A Successful Business By Design
Emma Howard at work in her studio
Emma Howard is tickled pink whenever she sees an aloha shirt pattern that she hand-painted and designed. If someone’s wearing one of her designs, she just might stop him on the street and share with him what she did to come up with that design.
With her company, Emma Howard Studio, her work is on more than aloha shirts, it’s on murals and folding screens. She does artwork on commission.
“It’s just so much fun,” says the Alaska-born artist, whose first entrepreneurial activity was when she was 6 years old. She and her brother went door-to-door in their Canadian neighborhood with a red wagon and sold perfume made of scented leaves in glass jars.
“I started in the fashion industry when I was in high school (on the Mainland),” recalls Howard. “I sewed dresses and sold them to boutiques.

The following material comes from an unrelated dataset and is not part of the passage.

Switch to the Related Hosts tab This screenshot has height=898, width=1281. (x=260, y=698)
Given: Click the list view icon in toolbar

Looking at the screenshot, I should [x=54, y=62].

I made backless dresses and mini-dresses.”
Howard, a former Big Island resident who now makes her home in Kailua, has fashioned work that’s graced fabrics for companies such as Patagonia, Gordon Biersch, Dole Plantation, Holokai Grill, Kahala Sportswear, Iolani, Studio M and Island Heritage. One of her recent designs is the print for the Ampco parking lot employees’ shirts, which has coconuts, palm trees, plumerias and cars on a blue background.
The mother of four adult children, and a proud new grandma, Howard has displayed her work at the Contemporary Museum Cafe in Honolulu, CCC Gallery in California, and Studio 7 and Gallery on the Big Island.
Certified by the California School of Professional Fabric Design, she finds inspiration for her creative process from lots of research. She collects vintage clothing, magazines and books. She draws the design in pencil, then she paints it.
“Sometimes I work seven days a week, with no weekends off,” explains the deadline-oriented businesswoman.
Howard also has led workshops, teaching others how to turn their art into an aloha shirt print design.
“Some people ask me if I’m afraid I’ll teach myself out of a job,” she says. “I tell them no. I want to share what I know with others.”